The above error also does not mention where the issue lies. I am running Glue 2.0 with Python 3 with worker type G.1X. The data being pulled is only 100,000 rows, so this should not be a memory issue at all.

The AWS page is very unhelpful with the error.

The AWS Glue job fails with the error "Command failed with exit code 10"
Check the CloudWatch logs for the job to find errors related to executors. This error usually occurs during the shuffle stage of Spark. 

Where is the script failing?

Ankit Goel
  • 360
  • 1
  • 5
  • 18
  • My suggestion would be to enable the spark ui on your job. That way you can visualize better metrics on how your executors are behaving. More on how you can configure this can be found here: https://docs.aws.amazon.com/glue/latest/dg/monitor-spark-ui-jobs.html. Alternatively if you have support, raise a ticket with aws support and supply your job run ID. – Eman Sep 02 '21 at 19:47

2 Answers2

0

This AWS Glue error occurs in AWS Glue versions 3.0 or 4.0. This error occurs when you're using the AWS Glue security configuration, but the S3 bucket policy denies the non-encrypted se:putObject.

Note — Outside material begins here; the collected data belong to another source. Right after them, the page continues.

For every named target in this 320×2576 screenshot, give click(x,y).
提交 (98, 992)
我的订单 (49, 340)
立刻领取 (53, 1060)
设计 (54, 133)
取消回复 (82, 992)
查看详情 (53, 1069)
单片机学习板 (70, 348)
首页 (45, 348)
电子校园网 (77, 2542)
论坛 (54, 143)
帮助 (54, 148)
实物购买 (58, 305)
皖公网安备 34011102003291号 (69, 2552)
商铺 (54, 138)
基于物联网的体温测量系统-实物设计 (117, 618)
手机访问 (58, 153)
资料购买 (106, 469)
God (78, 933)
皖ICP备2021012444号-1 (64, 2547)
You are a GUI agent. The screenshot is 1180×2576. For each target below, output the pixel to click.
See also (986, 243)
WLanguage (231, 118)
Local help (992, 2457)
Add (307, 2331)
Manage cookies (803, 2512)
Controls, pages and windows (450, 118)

To resolve this issue, run job.init() at the beginning of the script to bring the AWS Glue security configuration into effect. If you start the Spark session before job.init(), then the Spark security configuration properties are overridden, and the error occurs.

Abdul Haseeb
  • 442
  • 4
  • 22
0

I had job.init() in my code already.

For me, the exit code 10 error was fixed after destroying the job and redeploying it. It might not work for you, but it's worth a shot!

We use terraform, so this was easy. If you are just using the console, try deploying a new job with the same code and settings to see if it'll work.

It's a pretty ambiguous error code without a clear answer. But it seems to be a glue configuration error preventing the code from running. For me, it wouldn't even send a print("hello world") to cloudwatch logs until I recreated the job.